Comments about the businesses activities of Samuel are evidence of his commercial acumen. Expansion was only possible from 1886 when the small Edmonton pottery was transferred to the site off White Hart Lane in Tottenham. Within a few years the activities embraced brickmaking and cartage in addition to potmaking and the reference to a workforce of 200 employees demonstrates remarkable growth. The price paid at auction for the brickfield of fourteen acres together with the stock and plant remains unknown but the probate of his brother's estate was admitted at the sum of £3,974 and is likely to be substantially represented by the value of the brickfield. It is of great interest to learn that flower pots were not only supplied locally to the nurserymen of the Lea Valley but also nationally by rail and, indeed, internationally.

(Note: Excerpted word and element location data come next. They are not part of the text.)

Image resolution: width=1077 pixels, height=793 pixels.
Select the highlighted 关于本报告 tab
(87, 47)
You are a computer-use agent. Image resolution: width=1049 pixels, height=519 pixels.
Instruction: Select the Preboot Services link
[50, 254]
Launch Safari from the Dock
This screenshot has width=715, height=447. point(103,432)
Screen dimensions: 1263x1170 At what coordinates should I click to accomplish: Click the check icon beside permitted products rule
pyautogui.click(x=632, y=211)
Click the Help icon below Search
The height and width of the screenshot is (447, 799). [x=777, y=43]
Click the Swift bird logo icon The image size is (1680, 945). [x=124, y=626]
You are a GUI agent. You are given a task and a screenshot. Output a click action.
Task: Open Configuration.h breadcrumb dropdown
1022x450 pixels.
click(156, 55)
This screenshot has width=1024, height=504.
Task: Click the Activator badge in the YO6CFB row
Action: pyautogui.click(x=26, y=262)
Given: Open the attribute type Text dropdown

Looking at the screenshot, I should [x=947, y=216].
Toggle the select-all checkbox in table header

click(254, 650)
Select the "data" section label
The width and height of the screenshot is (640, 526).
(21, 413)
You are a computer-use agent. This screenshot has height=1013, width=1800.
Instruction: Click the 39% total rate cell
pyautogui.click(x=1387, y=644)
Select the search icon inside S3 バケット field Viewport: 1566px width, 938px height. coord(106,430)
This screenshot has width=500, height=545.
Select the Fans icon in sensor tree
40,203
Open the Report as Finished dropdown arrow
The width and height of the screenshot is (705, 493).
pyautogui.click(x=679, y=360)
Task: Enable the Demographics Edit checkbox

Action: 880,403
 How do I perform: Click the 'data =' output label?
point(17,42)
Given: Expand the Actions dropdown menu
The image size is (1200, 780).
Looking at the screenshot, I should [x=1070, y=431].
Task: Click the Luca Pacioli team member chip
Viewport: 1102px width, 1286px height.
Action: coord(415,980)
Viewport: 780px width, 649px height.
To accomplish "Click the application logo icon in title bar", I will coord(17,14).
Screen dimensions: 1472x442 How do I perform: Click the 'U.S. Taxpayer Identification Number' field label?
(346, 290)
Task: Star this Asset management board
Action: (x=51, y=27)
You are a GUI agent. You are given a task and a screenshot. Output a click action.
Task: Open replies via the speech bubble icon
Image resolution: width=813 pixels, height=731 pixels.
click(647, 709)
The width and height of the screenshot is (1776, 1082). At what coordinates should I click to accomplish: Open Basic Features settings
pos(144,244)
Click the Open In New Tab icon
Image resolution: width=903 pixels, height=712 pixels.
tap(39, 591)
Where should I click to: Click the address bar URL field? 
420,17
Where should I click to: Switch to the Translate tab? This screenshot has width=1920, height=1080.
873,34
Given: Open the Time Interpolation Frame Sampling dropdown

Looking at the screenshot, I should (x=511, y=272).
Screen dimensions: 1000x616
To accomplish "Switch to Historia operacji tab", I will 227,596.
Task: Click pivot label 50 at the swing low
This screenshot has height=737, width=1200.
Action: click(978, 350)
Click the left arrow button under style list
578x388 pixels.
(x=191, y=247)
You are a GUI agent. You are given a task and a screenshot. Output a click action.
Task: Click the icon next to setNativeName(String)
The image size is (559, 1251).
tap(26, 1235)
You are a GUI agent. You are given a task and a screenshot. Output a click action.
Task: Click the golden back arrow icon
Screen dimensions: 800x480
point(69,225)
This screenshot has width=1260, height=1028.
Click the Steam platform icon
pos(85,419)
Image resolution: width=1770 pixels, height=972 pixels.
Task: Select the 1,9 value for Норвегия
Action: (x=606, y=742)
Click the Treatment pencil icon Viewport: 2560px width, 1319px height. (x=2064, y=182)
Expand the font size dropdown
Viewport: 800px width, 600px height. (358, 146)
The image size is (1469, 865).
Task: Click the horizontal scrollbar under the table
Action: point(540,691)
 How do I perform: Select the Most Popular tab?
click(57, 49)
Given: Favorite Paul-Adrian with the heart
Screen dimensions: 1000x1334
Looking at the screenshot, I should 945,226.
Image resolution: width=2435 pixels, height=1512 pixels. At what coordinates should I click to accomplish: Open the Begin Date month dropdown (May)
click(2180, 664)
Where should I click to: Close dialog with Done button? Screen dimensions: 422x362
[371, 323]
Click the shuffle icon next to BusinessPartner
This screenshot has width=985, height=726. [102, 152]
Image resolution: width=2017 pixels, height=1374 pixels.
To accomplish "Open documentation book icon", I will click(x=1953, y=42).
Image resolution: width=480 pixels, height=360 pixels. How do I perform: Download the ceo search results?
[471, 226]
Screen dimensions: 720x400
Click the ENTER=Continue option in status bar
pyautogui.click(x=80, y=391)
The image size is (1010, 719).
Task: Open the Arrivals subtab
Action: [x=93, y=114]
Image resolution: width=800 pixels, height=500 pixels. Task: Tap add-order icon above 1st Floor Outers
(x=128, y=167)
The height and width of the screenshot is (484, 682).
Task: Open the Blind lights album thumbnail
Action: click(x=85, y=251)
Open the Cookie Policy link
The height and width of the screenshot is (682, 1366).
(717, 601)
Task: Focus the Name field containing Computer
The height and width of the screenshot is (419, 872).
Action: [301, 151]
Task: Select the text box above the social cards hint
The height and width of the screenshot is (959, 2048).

Despite the success Samuel adopted a comparatively modest lifestyle and seems content to have invested for the future. At the time of his death in 1919 in addition to the pottery and cartage activities he was the owner of 81 houses, retained ownership of the brickfield land, was the owner of River House, Pipers Court and 35 acres of potentially prime building land. He also held the lease of Devonshire Hill Farm. Not all of his business decisions, however, turned out to be correct. There was a boom in both public and private housing during the 1920s and 1930s creating a demand for bricks. If Samuel had listened to the advice of his son and purchased the additional land in 1913 after the brickfield clay was exhausted there would have been a ready market for South bricks.  

The injury to Samuel and the transfer of management of the businesses to his eldest son described in the correspondence is significant and probably explains the determination of Sam to have sole control of the pottery on the death of his father in 1919. Samuel had left his estate in trust for the benefit of his wife and ten children. Then aged 43 having started work in the family at the age of 12 and assumed management in his early twenties Sam was reluctant that the fruits of his efforts were to be dissipated rather than accruing for the benefit of his own family. For this reason he raised the money to buy out the other members of the trust and relinquished his interest in the remainder of the estate.

Another aspect of Sam's business life is the dramatic impact of World War 2 on the White Hart Lane pottery. The pottery was forced to close because it proved impossible to shield the glare from the kilns during air raid blackouts. Maintenance and other tasks were required and the weekly wage roll of £25 mentioned suggests that between 4 and 5 men were retained. There are many variable factors in calculating the equivalent value today. One source* provides comparable values in the region of £1,000 based on retail price indices and £3,000 using average earnings. Over the three year closure mentioned in the correspondence a potential outlay equivalent to £150,000 - £450,000 may have been incurred with minimal income from the flower pots that had been stockpiled before the outbreak of war. In addition there would have been other overheads and, of course, his personal living expenses. Together with the start-up costs after the war there can be little doubt that whatever financial reserves had been built up during the successful production enjoyed in the 1930s were severely drained.

The final letter to Bess is especially poignant. Sam was not feeling well but looking forward to the trip he had planned for her daughter to visit Barley reinforcing the common theme of family in the correspondence. From the first letter to the last there is a continuing wish to strengthen the ties between the two branches of the family and fill the void created by the emigration of Joseph South in 1874.